**CHECK YOUR UNDERSTANDING:**
**A)** Could you copy everything in the birth announcement post below, from "You know it's" down to "ever possibly imagined."?
**B)** Can you pick up the birth announcement post below after its last sentence and continue it?
*** PASSAGE TO READ Section Begins ***
First off let me just say my lack of post over the past month have been a disgrace and I apologize to all. Between working crazy opera hours and having my wife, who had blood pressure problems the last month of her pregnancy which resulted in bed rest and finally for a lack of a better term an emergency "c" section, which takes me to the good news. Although he is almost two weeks old I am pleased to announce the birth of our first child Nathaniel Thomas weighing in at 8lbs 15 oz and 20 inches long. It seems like a lifetime ago when I first posted that grainy sonogram picture, but alas here he is in the flesh.
You know it's funny how quickly you're life can get turned around. Even when my DM was pregnant you still had the choice to go out to dinner and run to the store real quick or basically do whatever you wanted to whenever
you wanted. Not so anymore. Basically our entire lives revolve around this little guy. Not to say that is a bad thing, just in the short few weeks he has been here he has already brought more joy to my life than I could've ever possibly imagined.
*** PASSAGE TO READ Section Ends ***
*** INFORMATION SUPPLIED Section Begins ***
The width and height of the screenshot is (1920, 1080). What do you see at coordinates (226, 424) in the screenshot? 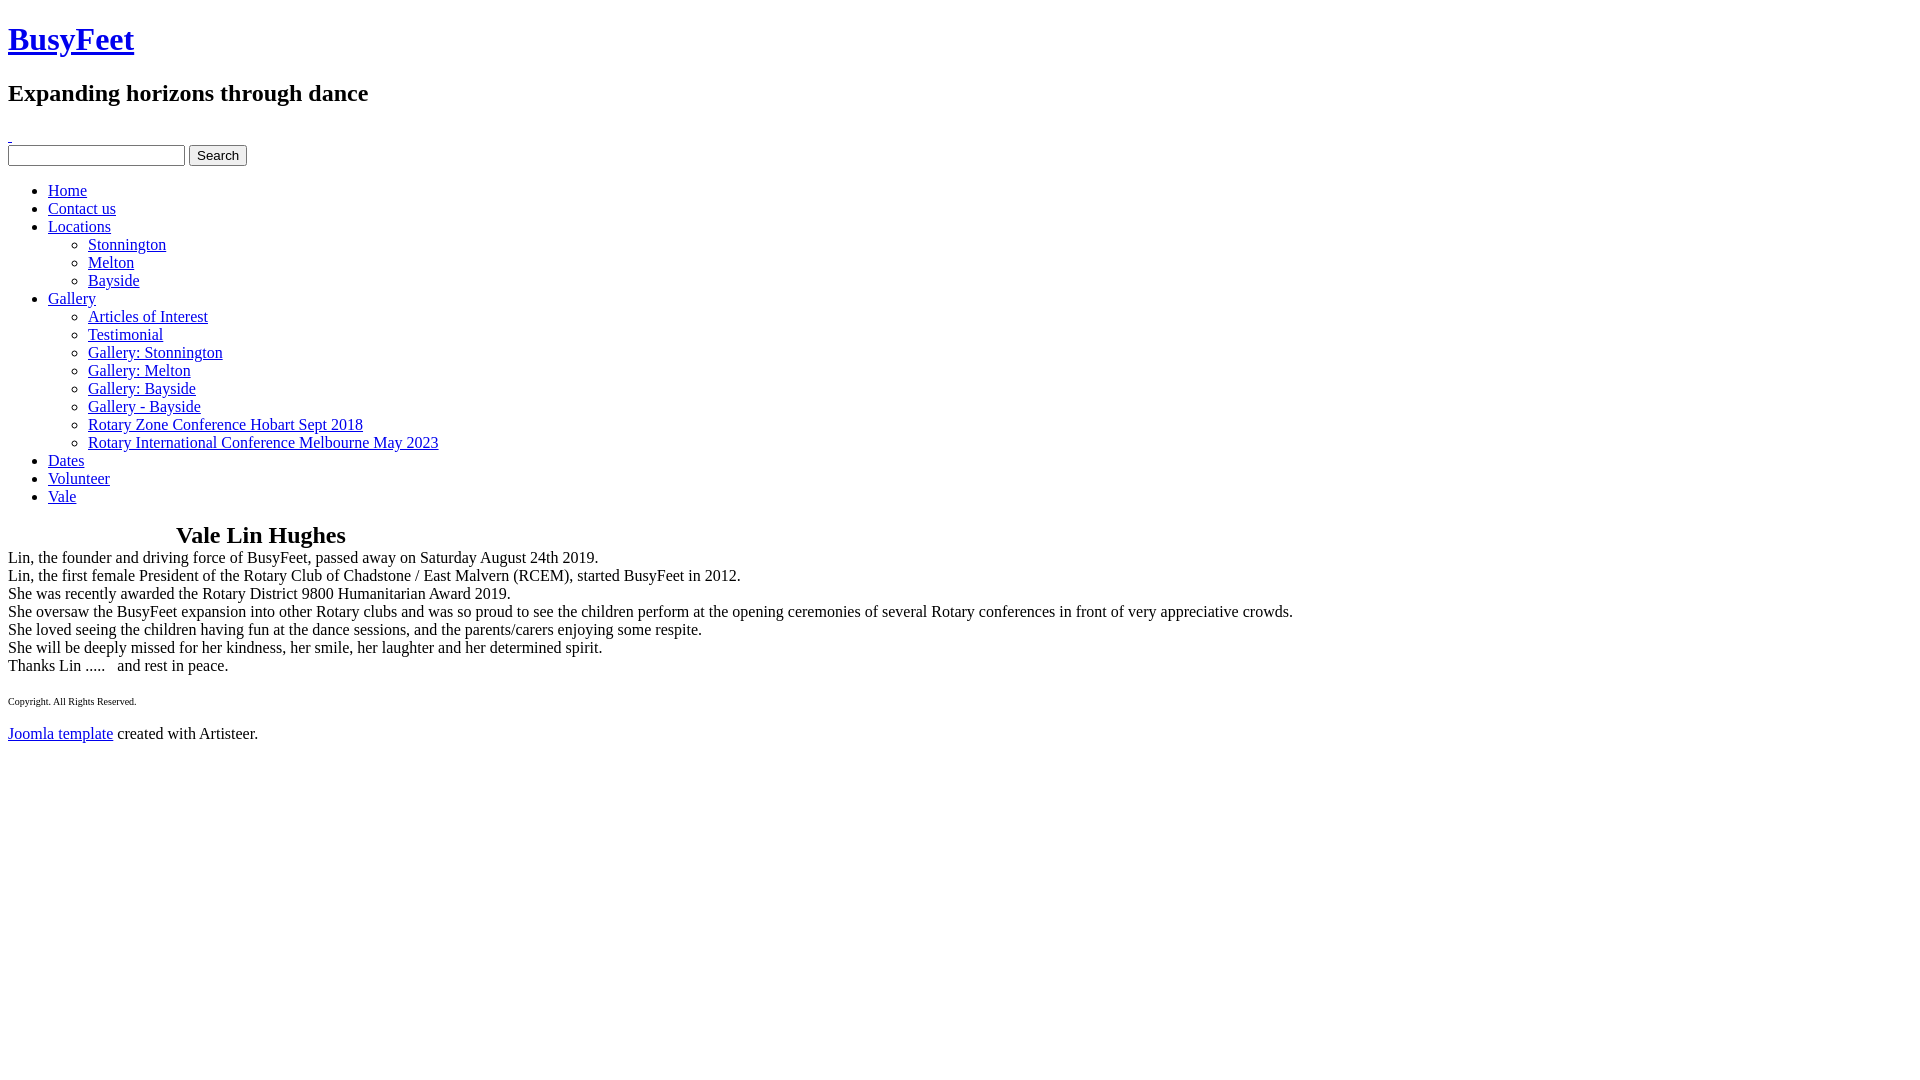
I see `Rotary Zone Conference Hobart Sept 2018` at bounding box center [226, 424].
*** INFORMATION SUPPLIED Section Ends ***
**RESULTS IN ORDER:**
**A)**
You know it's funny how quickly you're life can get turned around. Even when my DM was pregnant you still had the choice to go out to dinner and run to the store real quick or basically do whatever you wanted to whenever
you wanted. Not so anymore. Basically our entire lives revolve around this little guy. Not to say that is a bad thing, just in the short few weeks he has been here he has already brought more joy to my life than I could've ever possibly imagined.

**B)**
During the nine months that we were eagerly awaiting his arrival I would often find myself daydreaming about him and wonder what kind of man he would be. Being a sports fan I always envisioned him being a professional athlete of some kind at first or even an actor, something that would bring him great riches and success. Now when I look at him as a person I realize I don't need those things for him to be a success al I need and want for him is to be happy with who he is. That's what fatherhood does to you it makes you soft and caring. You are no longer the selfish bastard that complains every time he has to get up early or is slightly inconvenient by a favor that someone may need from you. Overnight you become that guy who gets up at 4 a.m. to change a diaper and is almost happy about. While it may suck that my sleep which I cherish so much is being rudely interrupted nevertheless I get up and do it, b/c I know that is what will make my little guy happy and since the minute he was conceived that has become my main purpose in life.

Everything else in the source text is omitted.